L'affaire Wesphael, un an après: où en est le dossier?

Bernard Wesphael, lors de sa libération
Bernard Wesphael, lors de sa libération - © NICOLAS MAETERLINCK - BELGA

Ce vendredi 31 octobre, il y a très exactement un an que l'affaire Wesphael a éclaté. L'ex-président du Mouvement de Gauche, à la veille de la Toussaint, l'année dernière, a retrouvé son épouse, morte, dans la chambre de leur hôtel à Ostende. C'est du moins ce qu'il dit. Mais la justice le soupçonne de l'avoir tuée. Douze mois plus tard, où en est le dossier ?

Ce dossier déchaîne toujours autant les passions médiatiques. Il faut dire qu'un parlementaire, arrêté pour un flagrant délit d'assassinat, ce n'est pas banal. L'accusation parle d'une mort par asphyxie provoquée par un tiers. Les avocats de la défense avancent l'hypothèse d'un décès par dépression respiratoire, due à l'interaction pharmaceutico-ethylique, une sorte de suicide, volontaire ou involontaire. L'ancien député a toujours nié le meurtre. Il a passé dix mois en prison, avant d'être libéré à la fin août.

Mais le procès, ce n'est pas pour demain: l'instruction vient seulement de se clôturer. En tout cas, un interrogatoire récapitulatif s'est déroulé, selon nos informations, mardi. Il faut à présent transmettre le dossier au Procureur du Roi de Bruges, pour réquisitoire, puis à la Chambre des mises en accusation de Gand, pour dessaisissement au profit d'une juridiction francophone, puis à des magistrats vraisemblablement montois pour qualification des faits, bref, l'épilogue judiciaire, ce n'est probablement pas avant l'automne de l'année prochaine.

Les dernières semaines d'enquête ont-elles apporté des éléments neufs ?

Malgré un emballement journalistique depuis quelques jours, ce n'est pas vraiment le cas. Les témoignages des gens de la chambre d'à-côté, et de la chambre du dessous, qui ont été parfois évoqué comme des "révélations", ils ont été recueillis dès les premiers instants de l'enquête. Ces déclarations étaient connues dès avant la libération de l'ancien député Wesphael. Souvent, d'ailleurs, ces auditions sont imprécises, sur les heures, sur la nature des bruits qui ont été entendus. En fait, les investigations n'ont pas pu apporter de preuve irréfutable. Il reste des zones d'ombre.

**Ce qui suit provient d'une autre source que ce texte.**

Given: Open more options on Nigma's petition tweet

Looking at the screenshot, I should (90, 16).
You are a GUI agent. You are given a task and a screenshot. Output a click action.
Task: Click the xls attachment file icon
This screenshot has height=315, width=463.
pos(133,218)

Le procès-verbal du 13/12/2013

Dans ce compte-rendu d'un interrogatoire, il est écrit noir sur blanc que l'hypothèse d'une strangulation, d'un étranglement, est abandonnée. C'est la piste d'un étouffement qui est privilégiée. Un étouffement avec préméditation. Un étouffement avec un sachet en plastic. Le morceau de polyuréthylène a été saisi le jour du drame, il a été analysé: les empreintes digitales de l'accusé, ou ses traces d'ADN, ne s'y trouvent pas. C'est curieux, si une pression forte a été exercée à l'aide de cet objet. Mais il paraît que ce n'est pas anormal, vu la nature, très lisse du matériau.

La lettre du 24/2/2014

Les conseils de l'ex-parlementaire ont commandité une contre-expertise, qui  évoque, comme cause du décès, un mélange d'alcool et de médicaments, mais sans être catégorique, comme la plus haute probabilité. Et c'est d'ailleurs sans doute sur une querelle entre scientifique que cette affaire va déboucher. De ce point de vue, l'avis, très péremptoire, du professeur Boxho, de l'Université de Liège, qui s'est récemment exprimé publiquement en télévision, a de quoi surprendre. Cet éminent spécialiste est convaincu d'un homicide. Il exclut formellement l'empoisonnement, puisque, selon lui, les analyses sanguines révèlent simplement des doses thérapeutiques, non dangereuses, de pilules anxiolytiques. Il faut croire qu'il n'a pas lu toutes les pages du dossier, puisqu'une lettre du directeur général du laboratoire Chemiphar, datée du 24 février, avoue une erreur matérielle, dans son premier rapport, et établit finalement un taux sanguin de Lormétazépam  mille fois supérieur à ses conclusions initiales,  un taux quasi toxique à lui seul. La "faute de frappe", que dénonce la défense, est avérée. Ce n'est donc pas un argument à écarter d'un revers de manche, comme le fait le professeur Boxho.

Alors ? Alors, il convient de laisser du temps à la justice. C'est aux magistrats de dire la vérité judiciaire, la culpabilité ou l'innocence. Et dans l'attente d'un jugement, il faut se méfier des opinions définitives.